Michael Jordan has been telling Charlotte Bobcats fans that the team is headed in the right direction, despite a 21-61 finish for the second worst record for the 2012-13 season. He obviously has to say that whether or not it’s true. No NBA team chairman is going to tell the fans the team is on the wrong path. Once he does that, he might as well have the franchise up for sale.
The Bobcats obviously improved from a 7-59 record in the 66-game season for 2011-12, but Jordan, as chairman of the Bobcats, obviously wants a winner. He didn’t settle for anything less as a player, and he’s not planning on doing that as a chairman. They won their last three games to avoid having the league’s worst record by one game.
They avoided that distinction, but Jordan in a letter late in the season to fans on the team’s website admitted that while there were things in place for the team to compete at the no. 7 or 8 playoff seed in the Eastern Conference playoffs, the decision was acknowledged to start from scratch and build a team that could take the franchise places.

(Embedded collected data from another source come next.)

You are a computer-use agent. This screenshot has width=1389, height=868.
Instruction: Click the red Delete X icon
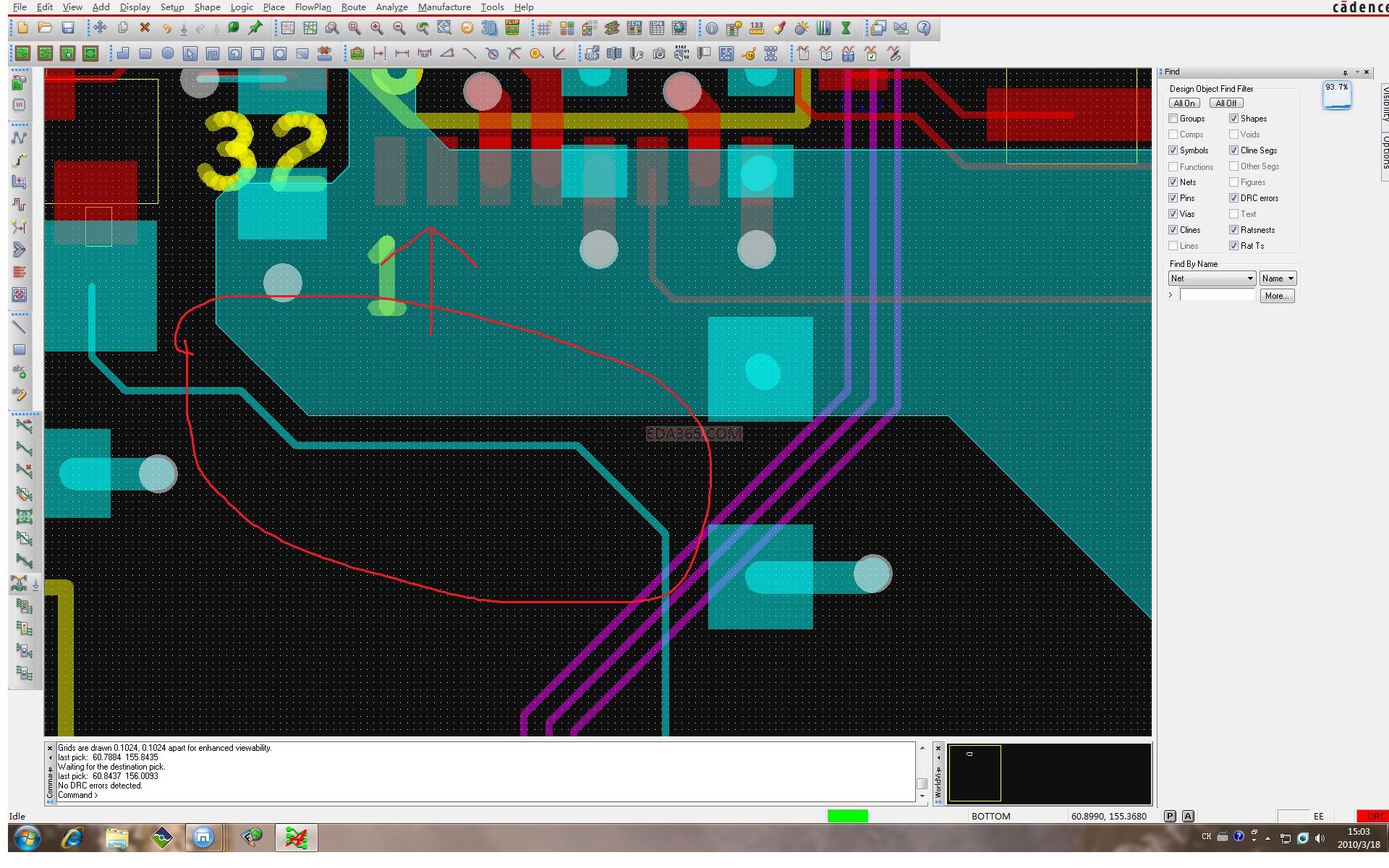(x=145, y=28)
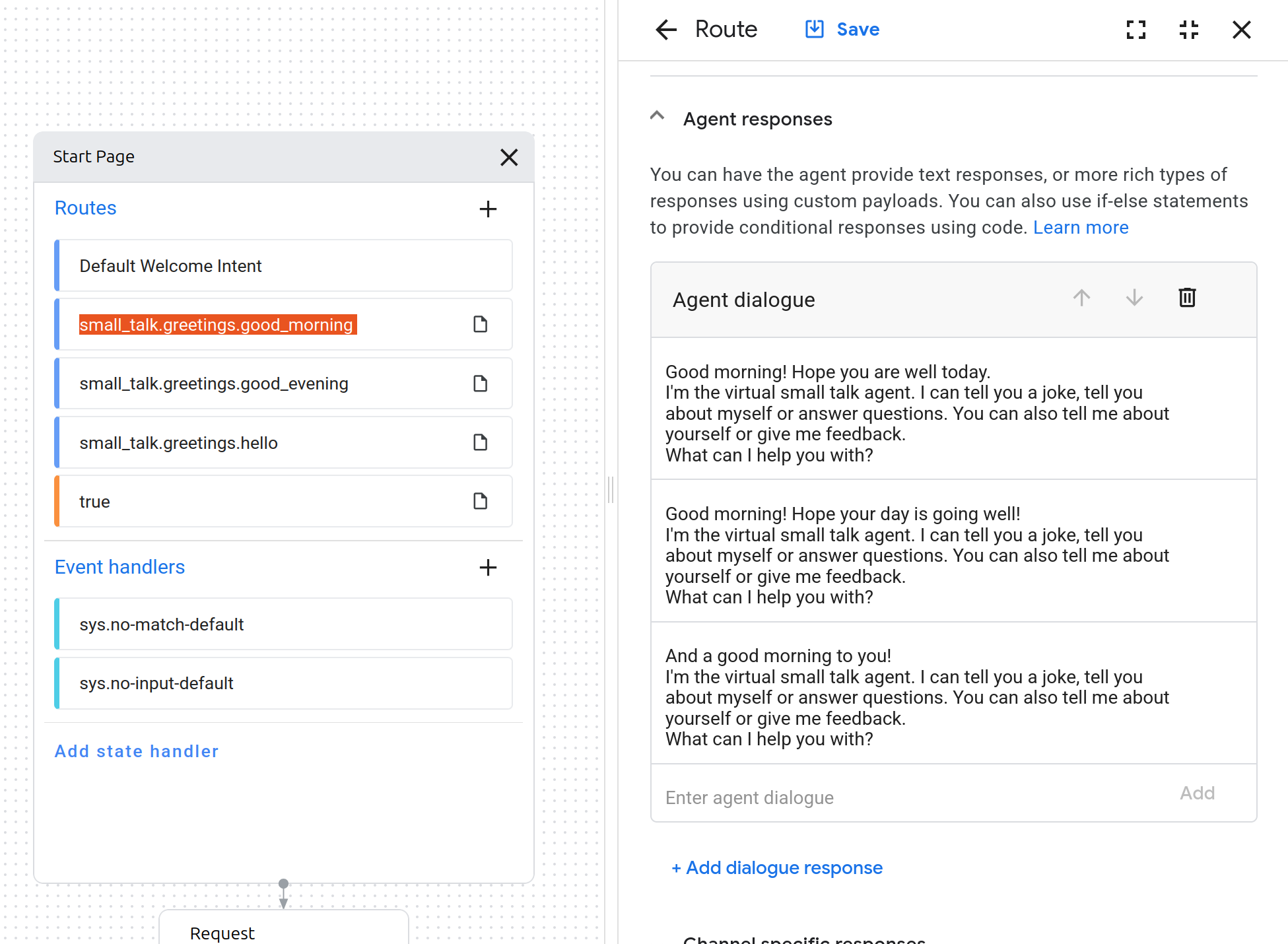Open the Learn more link
The image size is (1288, 944).
coord(1081,228)
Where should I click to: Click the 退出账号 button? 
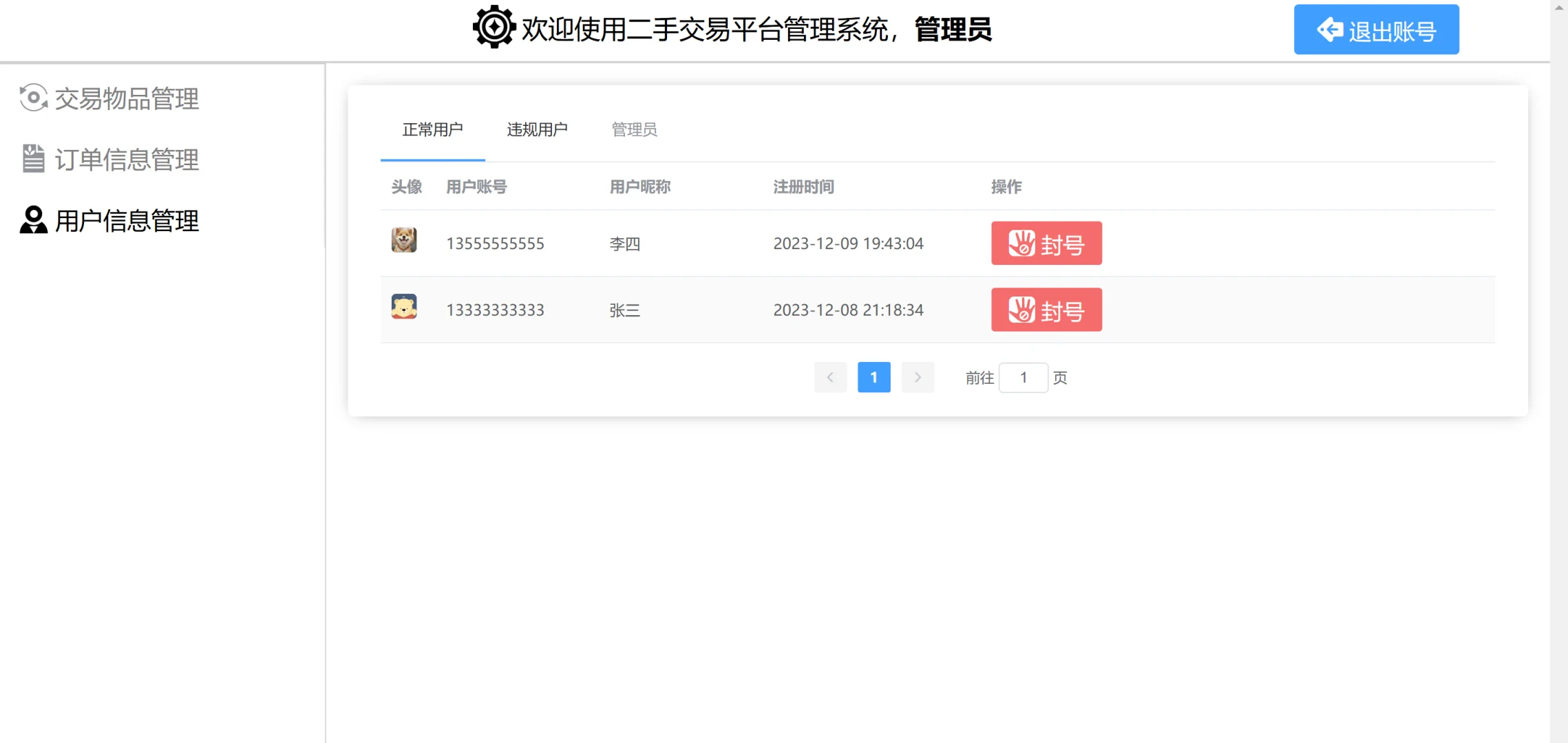click(x=1376, y=29)
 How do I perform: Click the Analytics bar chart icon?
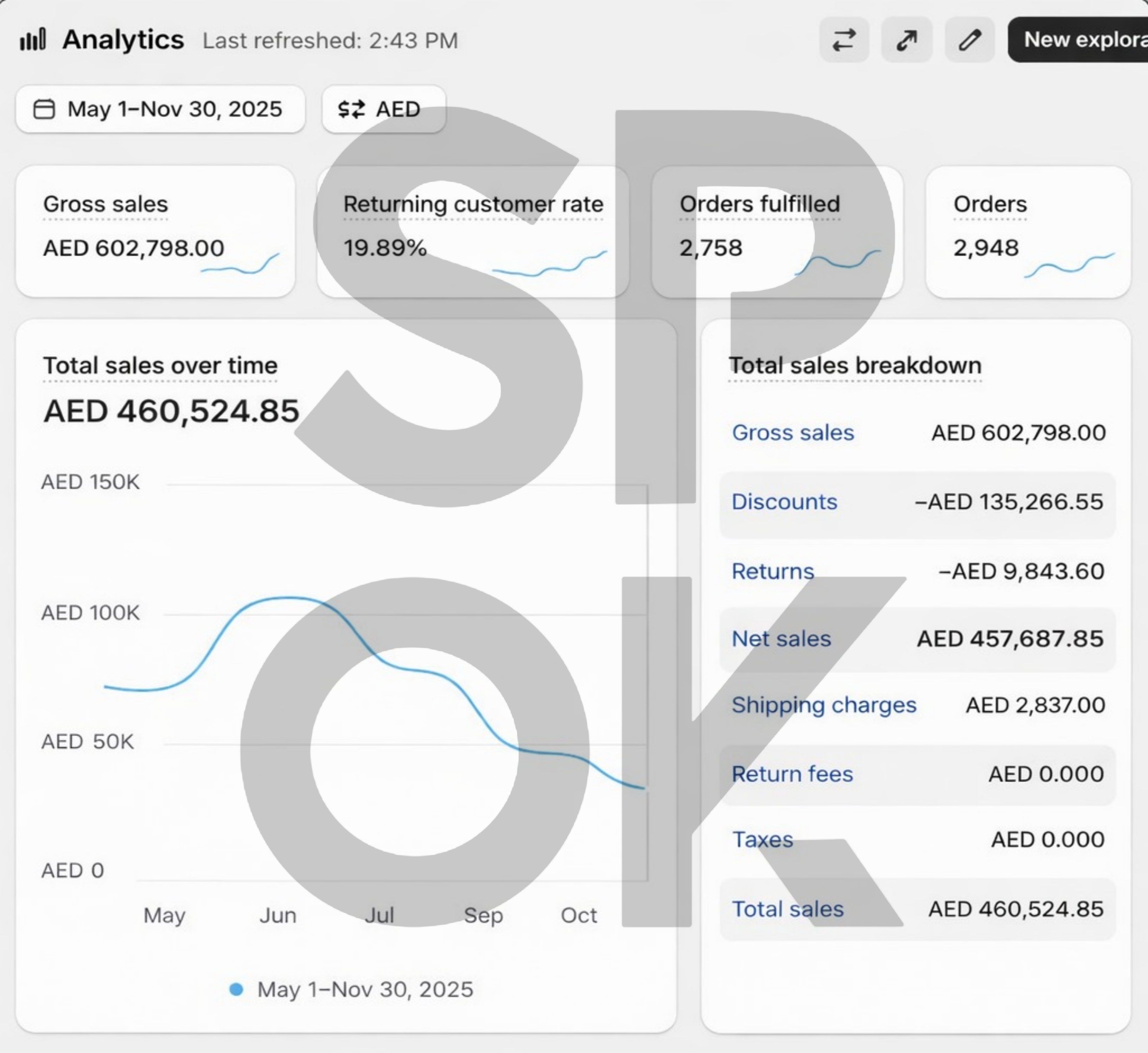tap(32, 40)
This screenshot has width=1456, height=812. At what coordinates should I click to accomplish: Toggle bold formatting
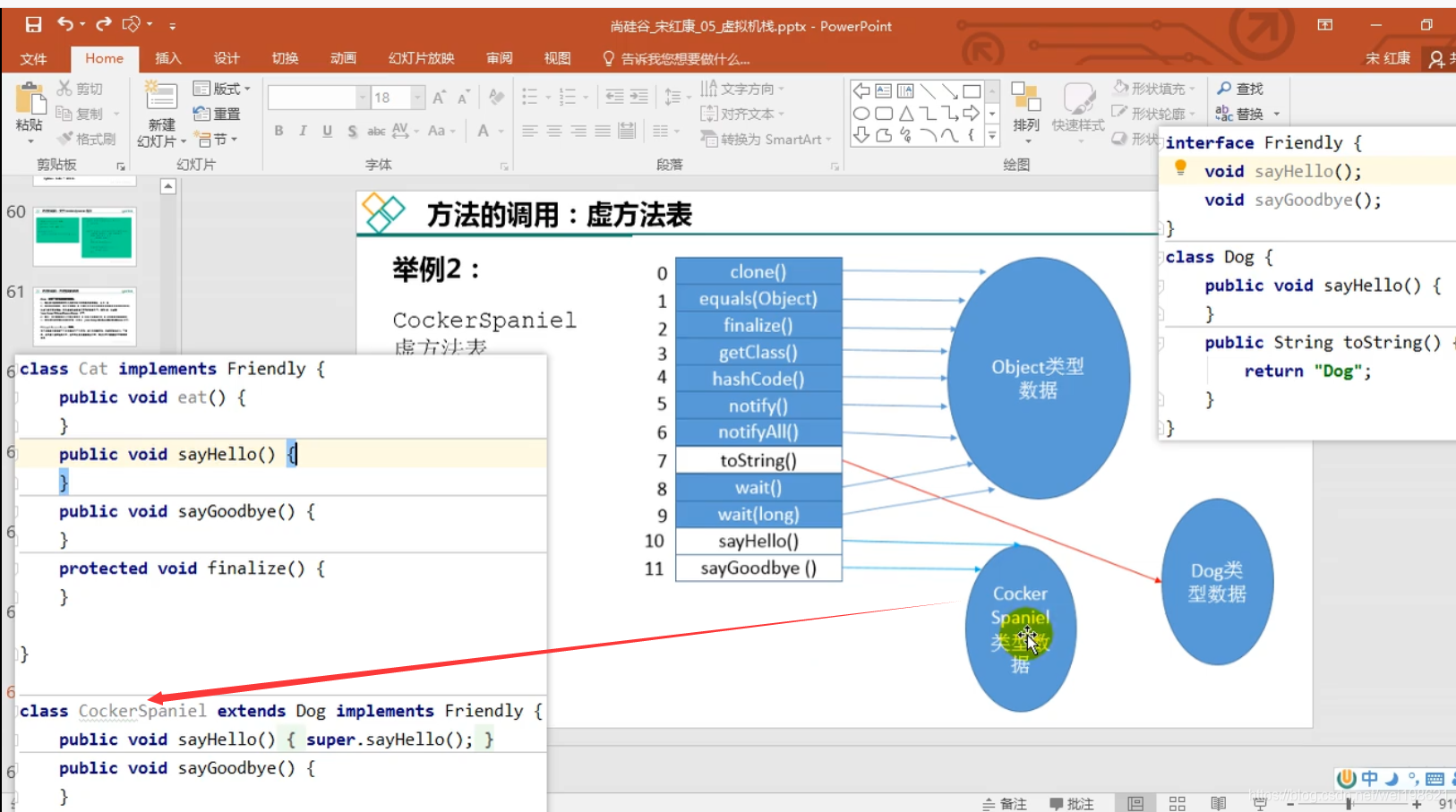pos(278,131)
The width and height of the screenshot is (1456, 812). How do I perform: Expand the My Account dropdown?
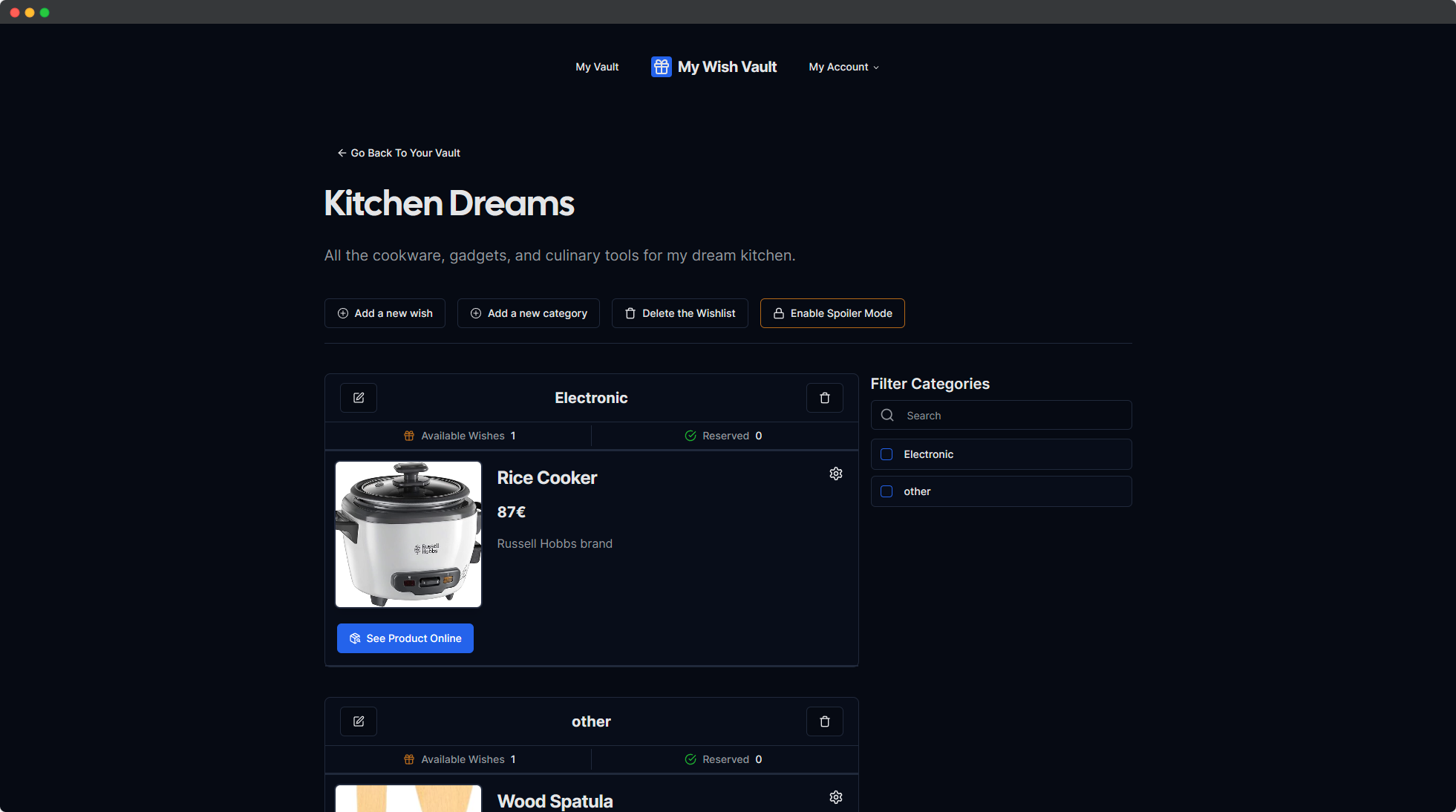(x=843, y=67)
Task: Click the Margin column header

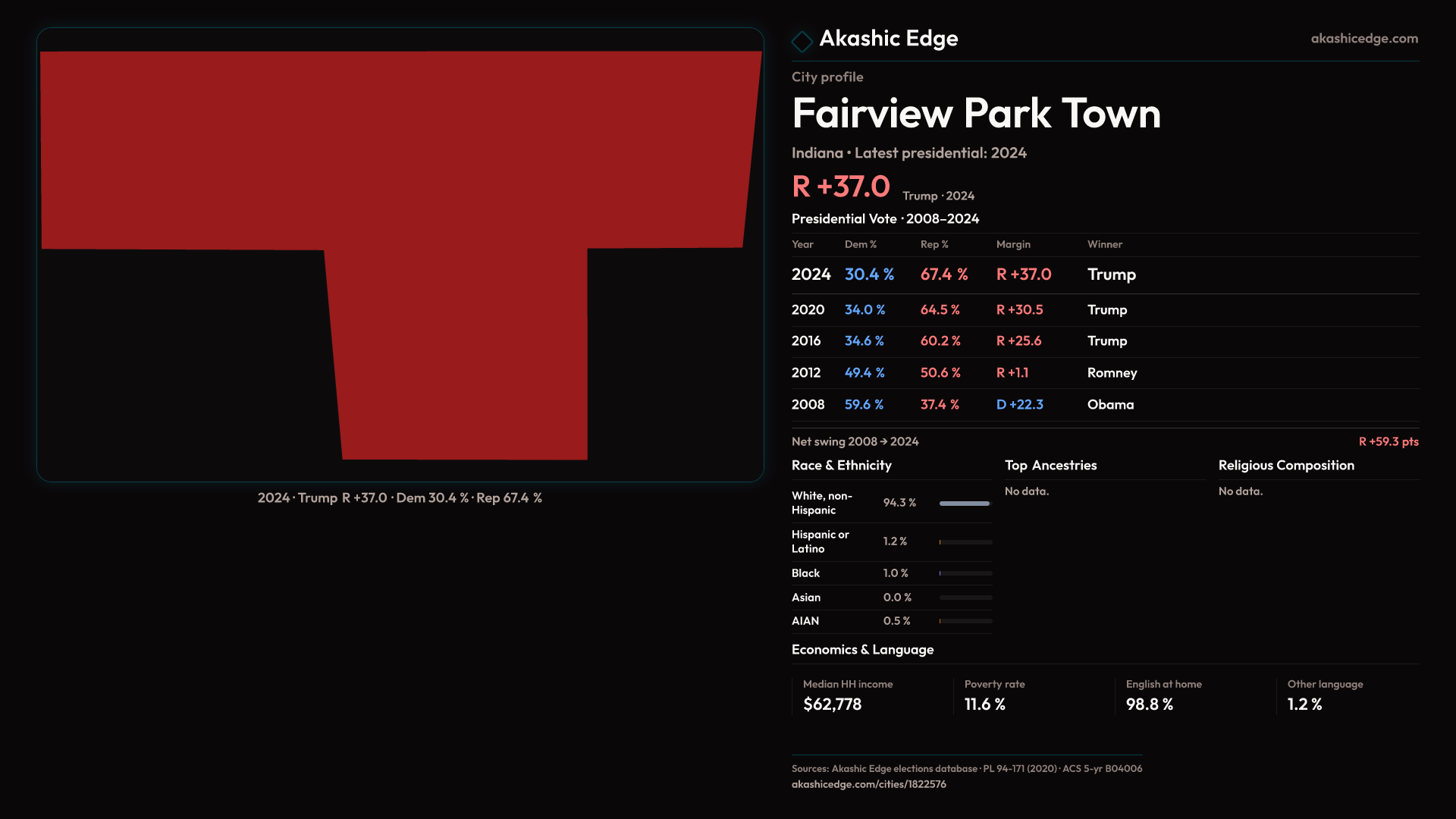Action: (1013, 244)
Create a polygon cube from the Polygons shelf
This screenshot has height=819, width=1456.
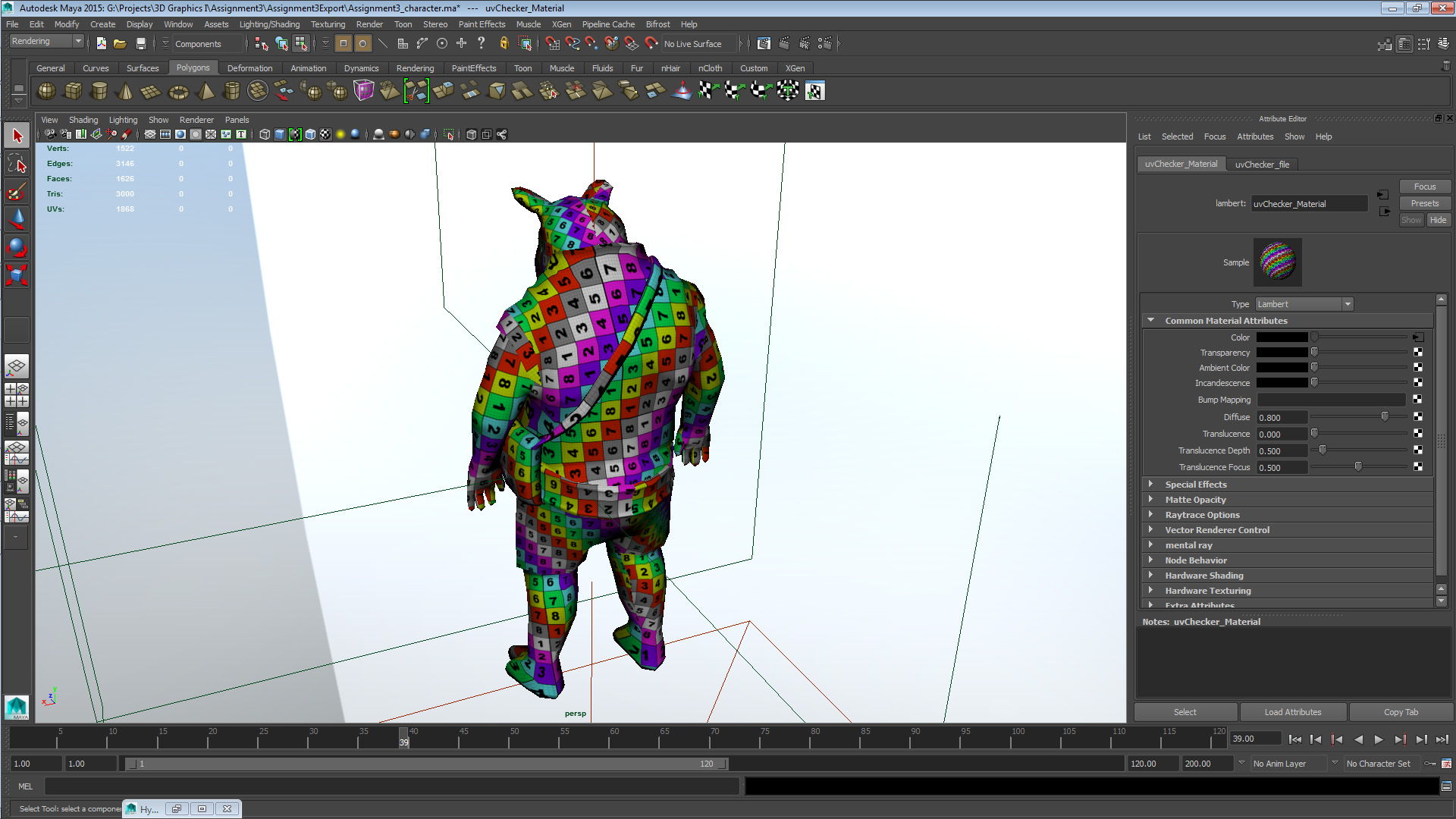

Jordan points out that Michael Kidd-Gilchrist and Kemba Walker both participated in the Rising Stars Challenges during the NBA All-Star weekend. Jordan expects to be $20 million under the salary camp and notes the Bobcats should have four first-round draft picks the next two seasons.
That’s the blueprint, but it’s not always a plan that succeeds. Jordan will get a few more years, but then the fans will be expecting to get their money’s worth.